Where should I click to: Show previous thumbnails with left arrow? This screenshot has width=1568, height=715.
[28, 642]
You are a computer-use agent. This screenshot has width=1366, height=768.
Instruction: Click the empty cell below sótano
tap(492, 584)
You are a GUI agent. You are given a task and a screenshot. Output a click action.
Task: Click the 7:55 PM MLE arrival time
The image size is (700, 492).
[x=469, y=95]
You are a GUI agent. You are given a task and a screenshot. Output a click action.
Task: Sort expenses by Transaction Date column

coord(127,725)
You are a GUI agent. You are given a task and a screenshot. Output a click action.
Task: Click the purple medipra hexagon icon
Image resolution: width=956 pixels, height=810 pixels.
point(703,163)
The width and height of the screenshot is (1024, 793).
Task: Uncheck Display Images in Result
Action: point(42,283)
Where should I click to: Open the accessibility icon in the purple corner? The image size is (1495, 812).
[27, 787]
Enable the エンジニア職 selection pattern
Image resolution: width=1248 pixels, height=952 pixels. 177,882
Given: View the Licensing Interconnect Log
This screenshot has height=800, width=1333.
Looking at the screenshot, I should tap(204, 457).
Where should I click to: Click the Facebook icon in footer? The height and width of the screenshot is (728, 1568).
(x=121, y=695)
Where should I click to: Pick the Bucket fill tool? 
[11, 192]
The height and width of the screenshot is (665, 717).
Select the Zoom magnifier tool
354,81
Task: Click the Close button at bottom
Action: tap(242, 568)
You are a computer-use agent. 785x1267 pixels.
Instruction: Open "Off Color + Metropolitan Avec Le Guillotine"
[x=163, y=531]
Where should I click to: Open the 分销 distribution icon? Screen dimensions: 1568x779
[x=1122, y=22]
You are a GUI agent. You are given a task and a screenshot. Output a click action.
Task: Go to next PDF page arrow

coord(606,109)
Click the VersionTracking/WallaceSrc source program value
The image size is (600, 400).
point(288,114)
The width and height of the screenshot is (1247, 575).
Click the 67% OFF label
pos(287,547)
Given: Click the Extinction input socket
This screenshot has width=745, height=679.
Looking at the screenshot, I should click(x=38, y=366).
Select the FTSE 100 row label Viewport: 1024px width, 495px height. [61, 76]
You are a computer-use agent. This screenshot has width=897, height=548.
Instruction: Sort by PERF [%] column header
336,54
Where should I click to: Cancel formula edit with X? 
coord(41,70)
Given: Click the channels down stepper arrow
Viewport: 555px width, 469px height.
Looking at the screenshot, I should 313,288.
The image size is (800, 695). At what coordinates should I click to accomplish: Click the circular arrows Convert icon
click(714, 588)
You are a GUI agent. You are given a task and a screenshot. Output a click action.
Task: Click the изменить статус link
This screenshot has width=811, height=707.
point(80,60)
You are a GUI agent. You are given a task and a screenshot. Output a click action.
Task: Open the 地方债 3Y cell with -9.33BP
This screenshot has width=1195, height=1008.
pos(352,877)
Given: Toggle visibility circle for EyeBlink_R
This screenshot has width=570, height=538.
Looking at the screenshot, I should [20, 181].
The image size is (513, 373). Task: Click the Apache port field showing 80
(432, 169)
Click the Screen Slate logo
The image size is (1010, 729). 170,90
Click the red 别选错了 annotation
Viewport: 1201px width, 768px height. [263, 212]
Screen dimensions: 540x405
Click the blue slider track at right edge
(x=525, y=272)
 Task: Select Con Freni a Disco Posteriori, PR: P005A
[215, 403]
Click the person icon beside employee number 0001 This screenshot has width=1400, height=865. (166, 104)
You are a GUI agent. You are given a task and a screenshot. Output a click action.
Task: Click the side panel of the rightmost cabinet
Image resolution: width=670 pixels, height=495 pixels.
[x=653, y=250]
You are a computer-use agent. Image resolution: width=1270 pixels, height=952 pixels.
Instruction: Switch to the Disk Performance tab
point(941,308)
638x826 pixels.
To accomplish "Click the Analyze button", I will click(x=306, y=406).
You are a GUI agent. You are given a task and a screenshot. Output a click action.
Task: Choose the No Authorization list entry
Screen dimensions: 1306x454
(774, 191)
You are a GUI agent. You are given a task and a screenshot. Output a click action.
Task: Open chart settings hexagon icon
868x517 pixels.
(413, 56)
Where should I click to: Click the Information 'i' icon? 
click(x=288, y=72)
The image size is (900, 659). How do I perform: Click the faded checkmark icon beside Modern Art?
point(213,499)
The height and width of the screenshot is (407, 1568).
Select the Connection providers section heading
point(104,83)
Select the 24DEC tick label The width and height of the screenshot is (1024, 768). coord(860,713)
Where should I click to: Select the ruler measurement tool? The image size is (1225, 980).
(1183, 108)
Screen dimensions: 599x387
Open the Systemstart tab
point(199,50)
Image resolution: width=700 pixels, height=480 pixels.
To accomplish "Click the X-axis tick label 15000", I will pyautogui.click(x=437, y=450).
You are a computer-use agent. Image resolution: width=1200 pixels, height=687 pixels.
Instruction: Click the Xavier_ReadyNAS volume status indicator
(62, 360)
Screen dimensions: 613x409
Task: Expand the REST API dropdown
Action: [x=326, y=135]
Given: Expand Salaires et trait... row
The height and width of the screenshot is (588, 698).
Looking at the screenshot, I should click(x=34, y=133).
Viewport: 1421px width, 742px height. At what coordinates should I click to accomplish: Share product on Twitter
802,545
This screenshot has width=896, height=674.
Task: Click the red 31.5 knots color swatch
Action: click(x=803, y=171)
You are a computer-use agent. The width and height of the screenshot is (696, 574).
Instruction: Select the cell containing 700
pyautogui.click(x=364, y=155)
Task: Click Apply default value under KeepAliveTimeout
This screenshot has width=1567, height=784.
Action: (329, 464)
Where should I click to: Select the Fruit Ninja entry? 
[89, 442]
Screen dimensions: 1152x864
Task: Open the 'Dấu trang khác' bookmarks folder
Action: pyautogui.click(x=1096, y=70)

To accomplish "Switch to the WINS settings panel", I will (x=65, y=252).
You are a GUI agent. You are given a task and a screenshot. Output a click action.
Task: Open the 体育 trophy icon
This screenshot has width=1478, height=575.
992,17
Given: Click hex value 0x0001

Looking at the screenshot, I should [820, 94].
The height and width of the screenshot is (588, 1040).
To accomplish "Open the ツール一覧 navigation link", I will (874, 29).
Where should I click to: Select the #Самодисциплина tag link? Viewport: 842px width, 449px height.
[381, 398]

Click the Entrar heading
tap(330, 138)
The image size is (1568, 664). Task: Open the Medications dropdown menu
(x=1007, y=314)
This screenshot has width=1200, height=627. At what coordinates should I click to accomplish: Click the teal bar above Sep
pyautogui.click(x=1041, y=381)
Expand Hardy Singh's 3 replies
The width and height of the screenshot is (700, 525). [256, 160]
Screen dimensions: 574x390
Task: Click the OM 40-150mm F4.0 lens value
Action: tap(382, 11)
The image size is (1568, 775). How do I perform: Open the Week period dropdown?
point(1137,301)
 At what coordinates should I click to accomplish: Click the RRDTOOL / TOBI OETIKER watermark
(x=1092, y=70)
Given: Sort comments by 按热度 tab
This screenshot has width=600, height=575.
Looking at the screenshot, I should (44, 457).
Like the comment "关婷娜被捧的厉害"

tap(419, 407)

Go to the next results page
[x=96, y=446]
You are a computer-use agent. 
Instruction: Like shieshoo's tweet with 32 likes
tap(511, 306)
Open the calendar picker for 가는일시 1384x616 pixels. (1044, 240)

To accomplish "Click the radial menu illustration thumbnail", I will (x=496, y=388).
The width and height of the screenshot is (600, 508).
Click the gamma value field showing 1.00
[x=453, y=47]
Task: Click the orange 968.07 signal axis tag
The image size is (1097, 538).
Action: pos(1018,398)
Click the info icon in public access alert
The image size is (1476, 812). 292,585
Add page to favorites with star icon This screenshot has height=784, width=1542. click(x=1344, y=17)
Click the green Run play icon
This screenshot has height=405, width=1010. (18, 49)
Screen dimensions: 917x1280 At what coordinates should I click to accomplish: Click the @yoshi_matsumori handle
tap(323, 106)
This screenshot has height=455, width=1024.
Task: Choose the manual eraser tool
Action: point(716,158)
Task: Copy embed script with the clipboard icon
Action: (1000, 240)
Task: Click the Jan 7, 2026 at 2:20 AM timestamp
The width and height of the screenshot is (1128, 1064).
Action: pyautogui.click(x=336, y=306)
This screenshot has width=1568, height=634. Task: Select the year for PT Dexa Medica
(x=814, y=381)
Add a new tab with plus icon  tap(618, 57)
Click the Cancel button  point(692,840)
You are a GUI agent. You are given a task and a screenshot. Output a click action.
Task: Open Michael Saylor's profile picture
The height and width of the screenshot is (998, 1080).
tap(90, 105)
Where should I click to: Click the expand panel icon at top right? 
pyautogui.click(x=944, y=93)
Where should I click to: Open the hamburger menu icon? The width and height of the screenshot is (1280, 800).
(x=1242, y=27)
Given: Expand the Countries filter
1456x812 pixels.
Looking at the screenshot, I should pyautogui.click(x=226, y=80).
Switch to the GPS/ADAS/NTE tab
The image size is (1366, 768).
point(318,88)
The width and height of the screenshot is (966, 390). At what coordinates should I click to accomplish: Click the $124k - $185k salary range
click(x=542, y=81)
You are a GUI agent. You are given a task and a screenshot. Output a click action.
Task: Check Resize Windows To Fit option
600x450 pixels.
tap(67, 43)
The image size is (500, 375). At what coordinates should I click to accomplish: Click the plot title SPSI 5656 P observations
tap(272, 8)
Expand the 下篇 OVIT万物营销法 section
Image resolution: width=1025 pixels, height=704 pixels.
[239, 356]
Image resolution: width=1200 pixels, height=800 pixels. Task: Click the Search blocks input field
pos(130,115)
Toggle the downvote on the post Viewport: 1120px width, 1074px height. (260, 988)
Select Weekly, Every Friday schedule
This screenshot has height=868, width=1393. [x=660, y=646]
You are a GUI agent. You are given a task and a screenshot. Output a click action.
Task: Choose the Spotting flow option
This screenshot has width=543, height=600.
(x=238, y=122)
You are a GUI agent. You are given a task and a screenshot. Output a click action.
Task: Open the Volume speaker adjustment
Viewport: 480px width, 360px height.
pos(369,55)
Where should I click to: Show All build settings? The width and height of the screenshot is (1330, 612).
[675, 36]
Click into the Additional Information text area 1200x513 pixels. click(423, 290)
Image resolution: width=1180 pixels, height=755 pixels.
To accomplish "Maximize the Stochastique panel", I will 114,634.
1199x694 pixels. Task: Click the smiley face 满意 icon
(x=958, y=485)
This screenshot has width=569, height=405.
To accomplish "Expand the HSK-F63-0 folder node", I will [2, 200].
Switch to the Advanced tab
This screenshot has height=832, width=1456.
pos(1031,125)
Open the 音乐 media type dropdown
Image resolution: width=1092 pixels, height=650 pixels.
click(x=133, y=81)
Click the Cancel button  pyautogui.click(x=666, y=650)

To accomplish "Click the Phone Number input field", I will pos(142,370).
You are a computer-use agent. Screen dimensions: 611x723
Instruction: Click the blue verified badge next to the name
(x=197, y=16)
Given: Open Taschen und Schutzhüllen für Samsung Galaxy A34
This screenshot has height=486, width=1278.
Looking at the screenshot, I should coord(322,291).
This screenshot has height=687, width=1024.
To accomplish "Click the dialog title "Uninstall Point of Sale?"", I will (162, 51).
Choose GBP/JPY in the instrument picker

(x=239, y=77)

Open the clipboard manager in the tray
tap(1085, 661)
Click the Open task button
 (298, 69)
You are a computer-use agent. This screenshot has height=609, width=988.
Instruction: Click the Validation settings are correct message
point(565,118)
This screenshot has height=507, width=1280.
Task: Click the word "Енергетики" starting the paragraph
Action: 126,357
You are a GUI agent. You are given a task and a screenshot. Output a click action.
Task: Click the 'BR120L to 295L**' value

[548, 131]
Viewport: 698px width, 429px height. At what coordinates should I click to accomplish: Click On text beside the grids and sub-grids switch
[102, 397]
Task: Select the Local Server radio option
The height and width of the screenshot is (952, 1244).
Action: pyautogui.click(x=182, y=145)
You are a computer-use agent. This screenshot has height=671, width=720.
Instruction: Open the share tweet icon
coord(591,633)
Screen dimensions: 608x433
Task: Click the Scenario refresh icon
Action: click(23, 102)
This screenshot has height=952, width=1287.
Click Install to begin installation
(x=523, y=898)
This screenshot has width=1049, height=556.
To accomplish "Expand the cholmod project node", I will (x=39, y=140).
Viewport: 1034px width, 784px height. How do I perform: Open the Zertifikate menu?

● ● ● ● ● ● ●

Required action >>
Your answer should be one number: how many lines above contain "tick".

Response for this exercise >>
2